Вспомнив о поручении Бертгольда, Генрих позвонил Лемке.
– Генерал приказал прибыть ровно в четырнадцать ноль-ноль, – сухо сообщил он, нарочно не называя ни фамилии, ни звания Лемке.
– Яволь, – ответил начальник службы СС, – как себя чувствуете, барон?
– Вопреки вашим надеждам – неплохо!
Штенгелю пришлось звонить чуть ли не четверть часа. Телефон не отвечал. Наконец после долгих усилий удалось связаться с кабинетом Штенгеля.
– Что нужно? – спросили на плохом немецком языке.
– Немедленно позовите майора Штенгеля! – приказал Генрих.
В ответ послышалась крутая русская брань с украинским акцентом.
Для Генриха она прозвучала, как музыка.
– Кто говорит? Кто говорит? – кричал он в трубку. Но телефон молчал. Зуммер не был слышен.
В это время прозвучали далёкие выстрелы.
– Генрих, Генрих! – позвал Бертгольд, высунув голову из ванной комнаты. – Узнай, почему и где стреляют?
Генрих вышел в коридор и столкнулся со Штенгелем. Рука у майора была наспех перевязана, сквозь бинт просачивалась кровь.
– Где генерал? – истерическим голосом завопил Штенгель и вбежал в кабинет.
– Что случилось? – полуодетый Бертгольд вышел из ванной, вытирая полотенцем покрытое по́том лицо.
– На заводе бунт! Внутренняя охрана обезоружена! Идёт бой с частью внешней охраны! – почти кричал Штенгель.
– Спокойно! Спокойно, майор! – остановил его Бертгольд и повернулся к Генриху. – Какие силы есть в твоём распоряжении?
– Рота егерей, два взвода парашютистов, один взвод чернорубашечников.
– Немедленно на помощь внешней охране!
Генерал подошёл к телефону и позвонил Лемке.
– Оставьте при себе несколько солдат. Остальных на помощь внешней охране завода. Быстро!
Отдав эти распоряжения, Бертгольд спокойно повернулся к Штенгелю.
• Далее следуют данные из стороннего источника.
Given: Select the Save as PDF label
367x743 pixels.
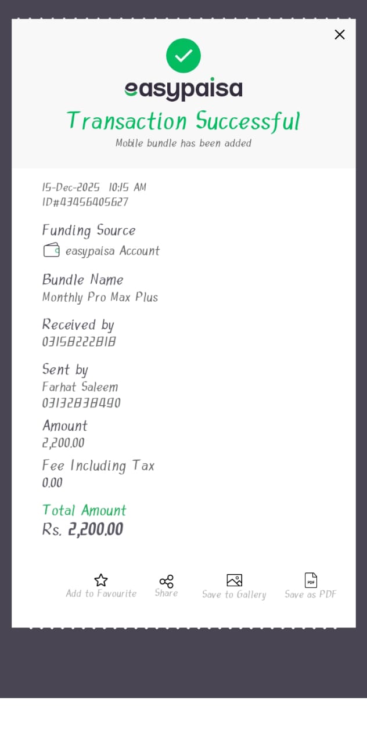Looking at the screenshot, I should point(311,594).
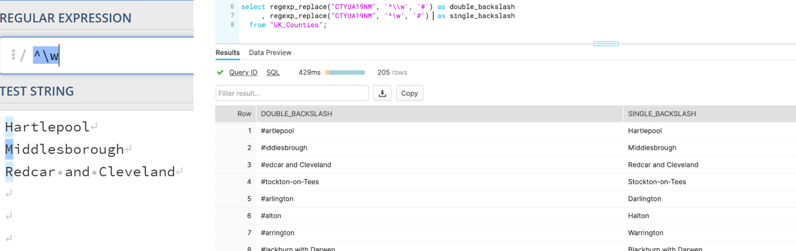Image resolution: width=796 pixels, height=251 pixels.
Task: Click line 8 in the SQL editor
Action: pyautogui.click(x=287, y=25)
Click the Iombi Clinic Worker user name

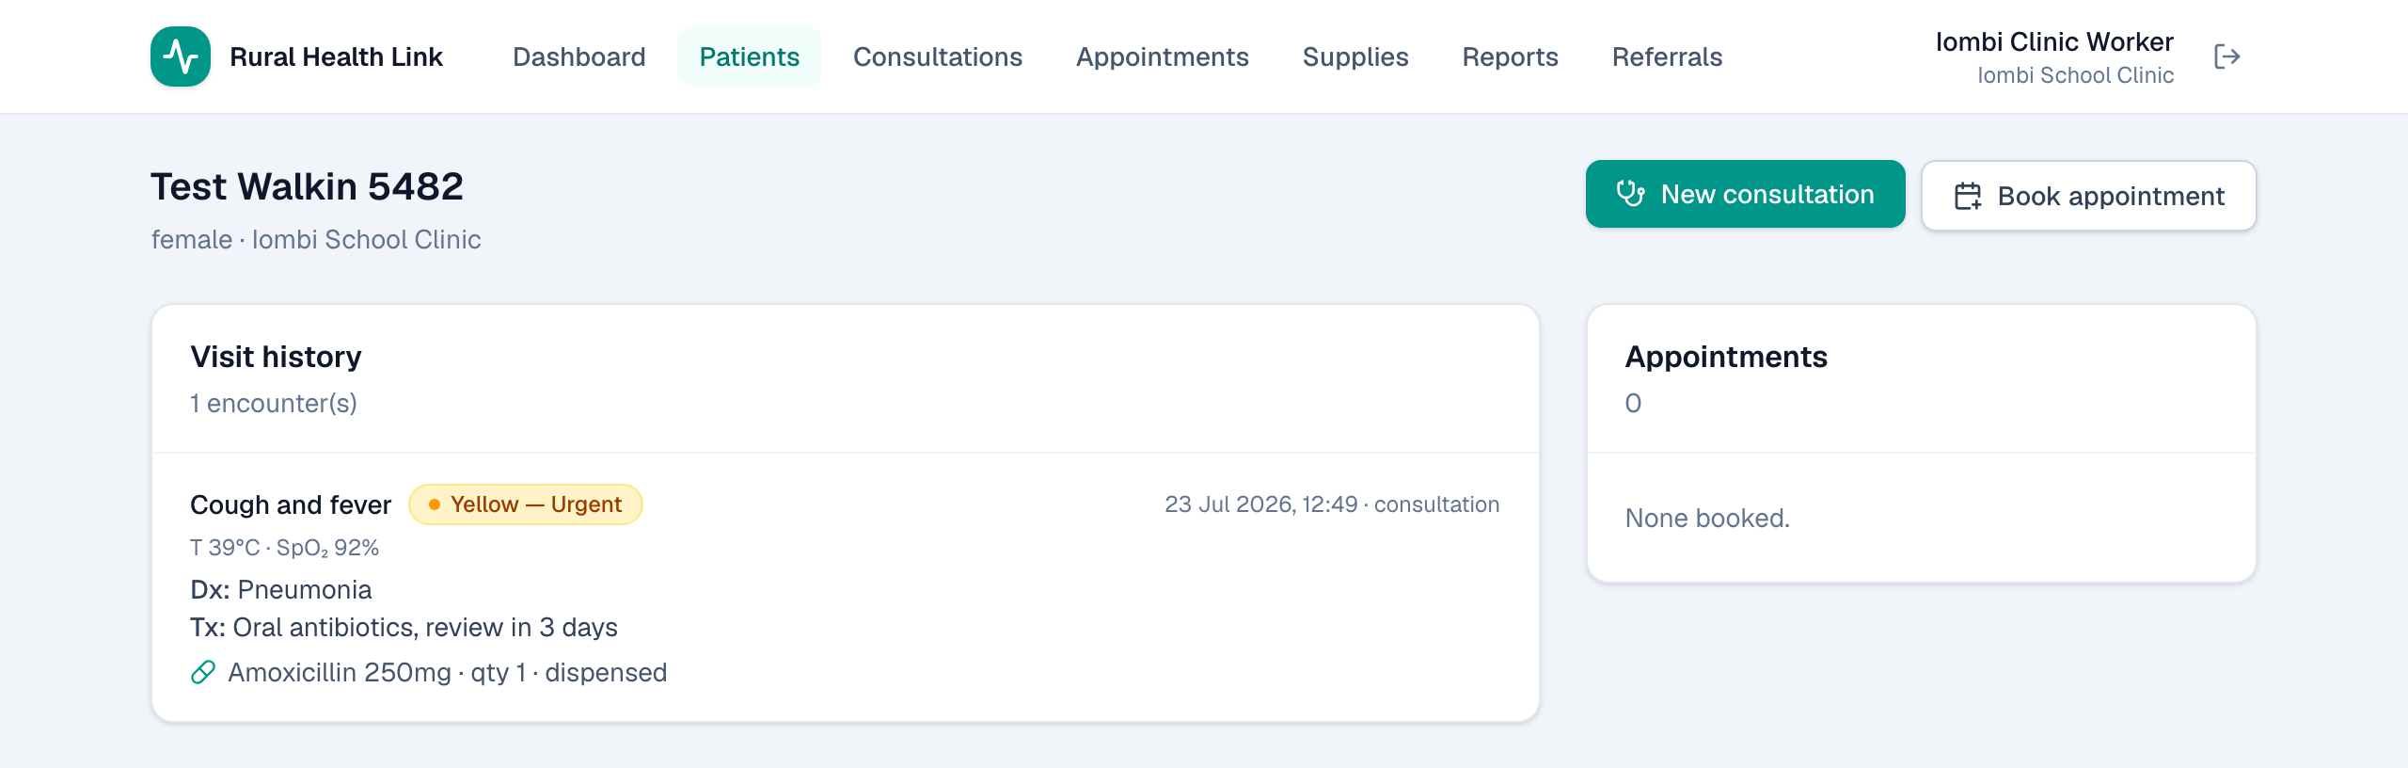[x=2054, y=42]
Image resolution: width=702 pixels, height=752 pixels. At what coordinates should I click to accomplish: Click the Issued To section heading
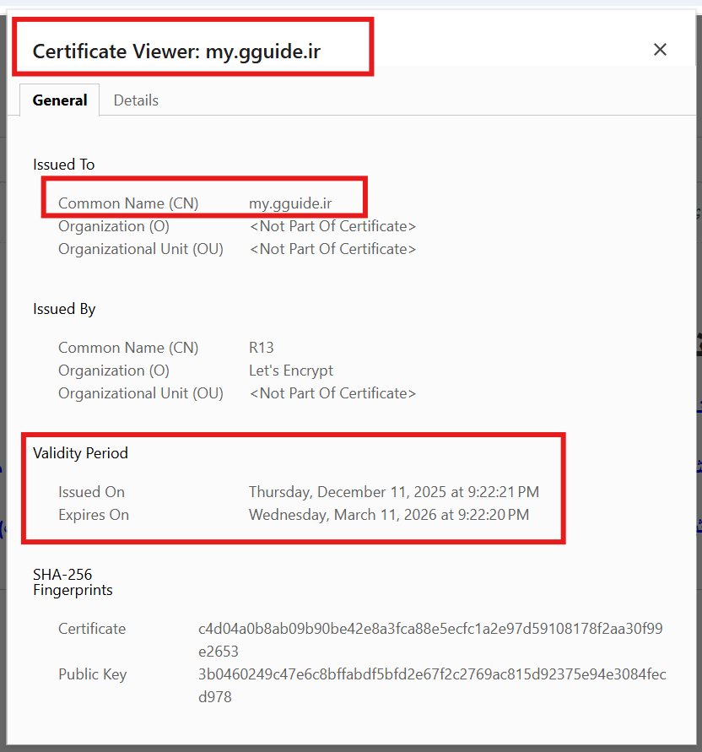[x=63, y=165]
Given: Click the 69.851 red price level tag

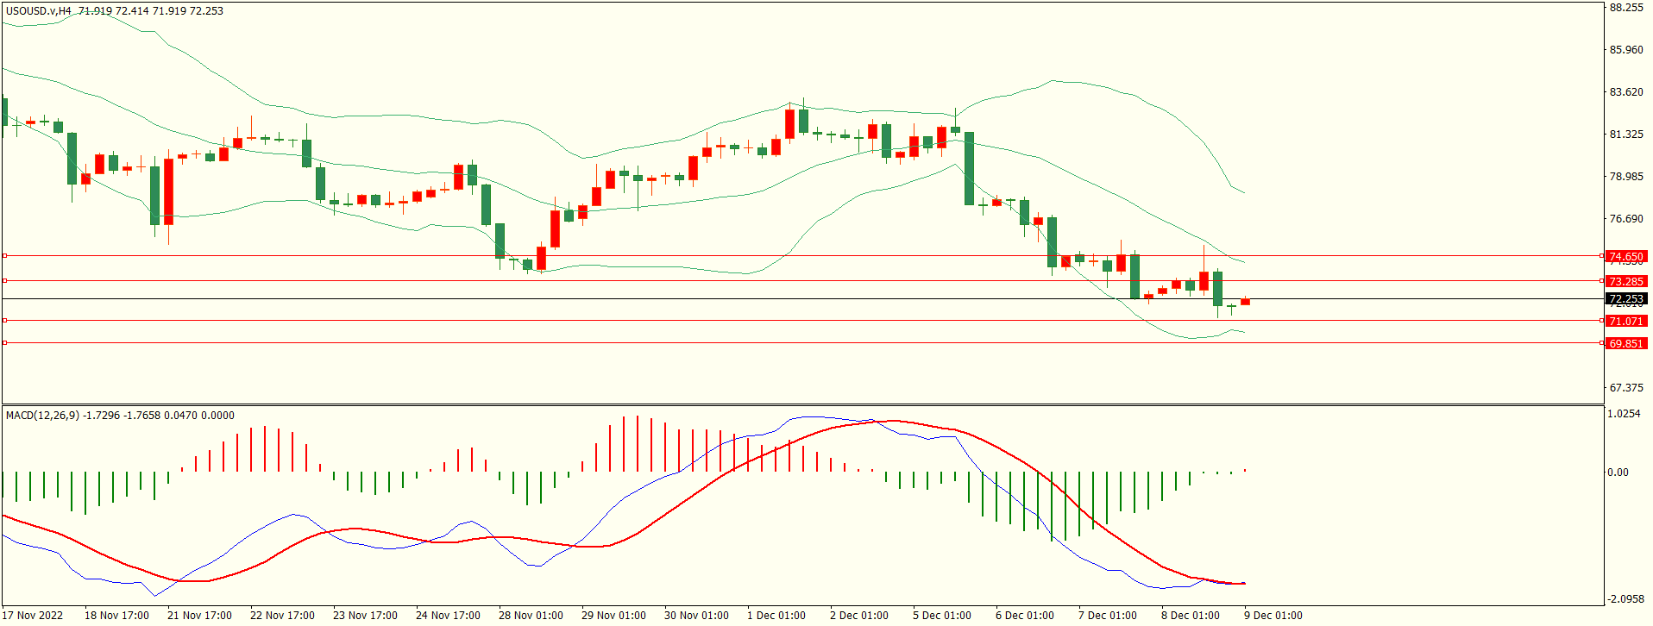Looking at the screenshot, I should coord(1625,343).
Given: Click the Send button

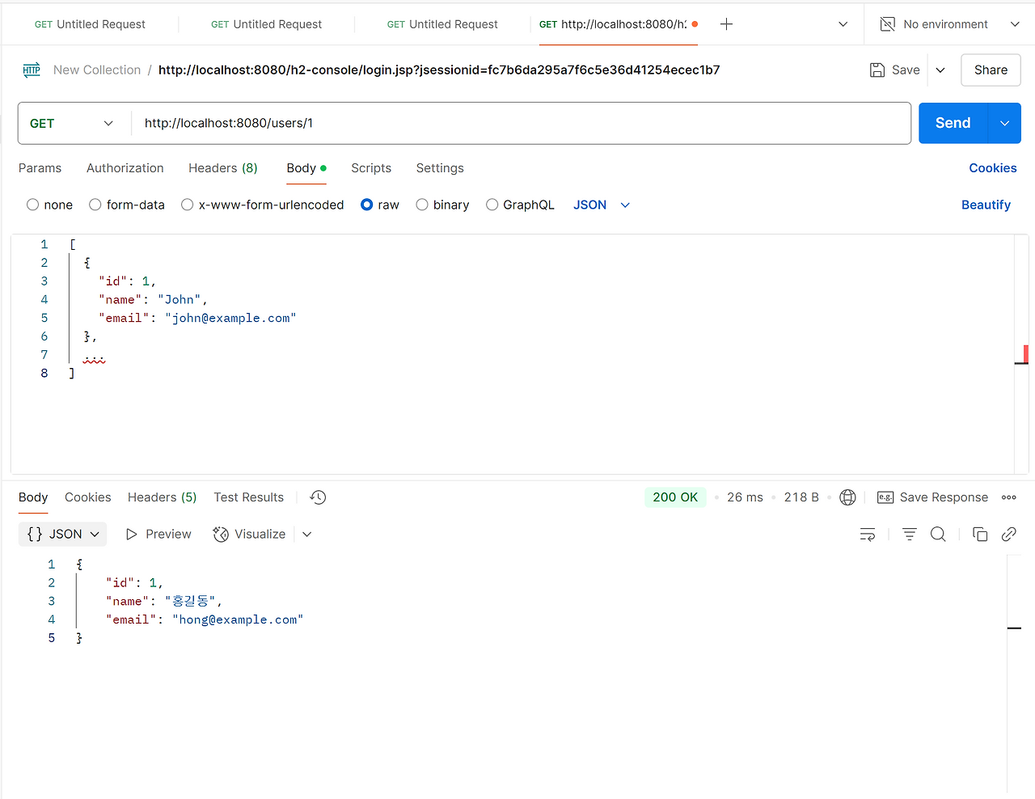Looking at the screenshot, I should (951, 123).
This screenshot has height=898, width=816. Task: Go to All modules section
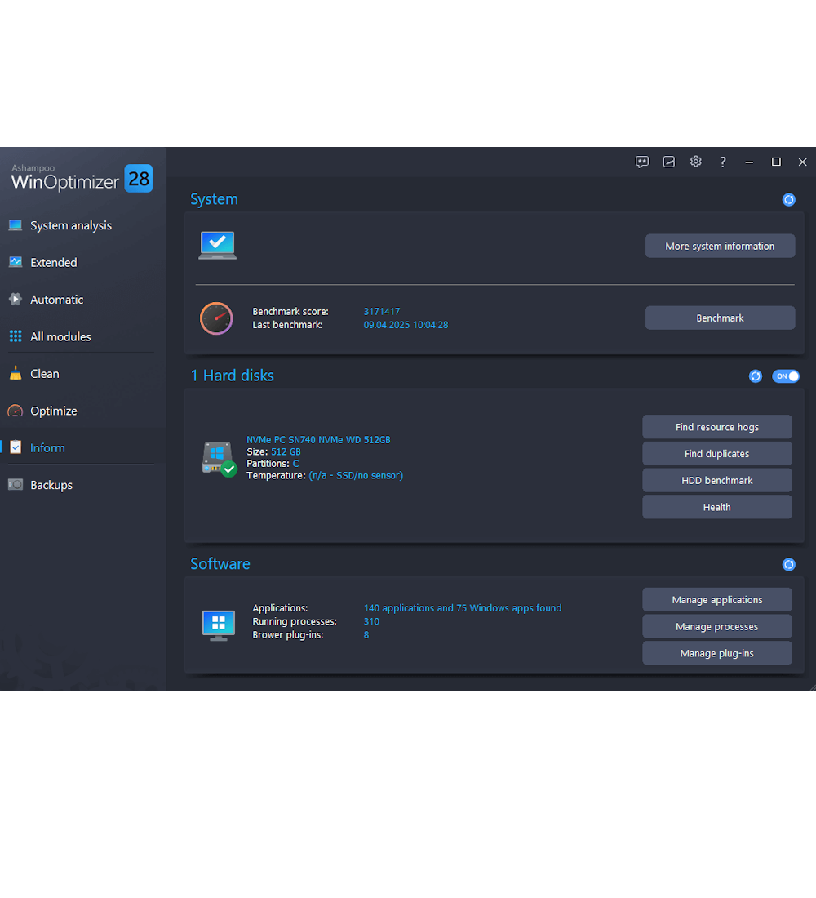point(60,336)
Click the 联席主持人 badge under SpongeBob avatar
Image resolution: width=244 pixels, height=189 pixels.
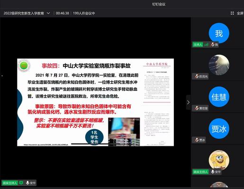201,171
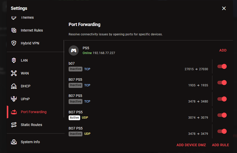Select Port Forwarding in the sidebar
237x153 pixels.
(x=33, y=112)
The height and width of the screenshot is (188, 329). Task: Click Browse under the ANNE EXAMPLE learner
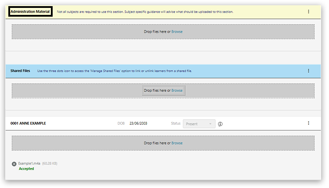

– Завод окружить. Прикажите Кубису от моего имени руководить операцией. Сами возвращайтесь сюда! – лаконично приказал он Штенгелю, продолжая одеваться. – И вы, начальник охраны, позволили, чтобы эти люди взбунтовались и обезоружили ваших солдат?
Штенгель молчал, морщась от боли. Генрих неумело перевязывал ему раненую руку.
– Разрешите выполнять приказ? – спросил Штенгель, когда повязка была наложена.
– Поскорее! И возвращайтесь сюда.
Генрих позвонил по телефону в комендатуру и отдал необходимые распоряжения.
– Эх, нет людей! Нет надёжных людей! – жаловался, тяжело вздыхая, Бертгольд. – Только теперь понятно, почему мы снова проиграли войну.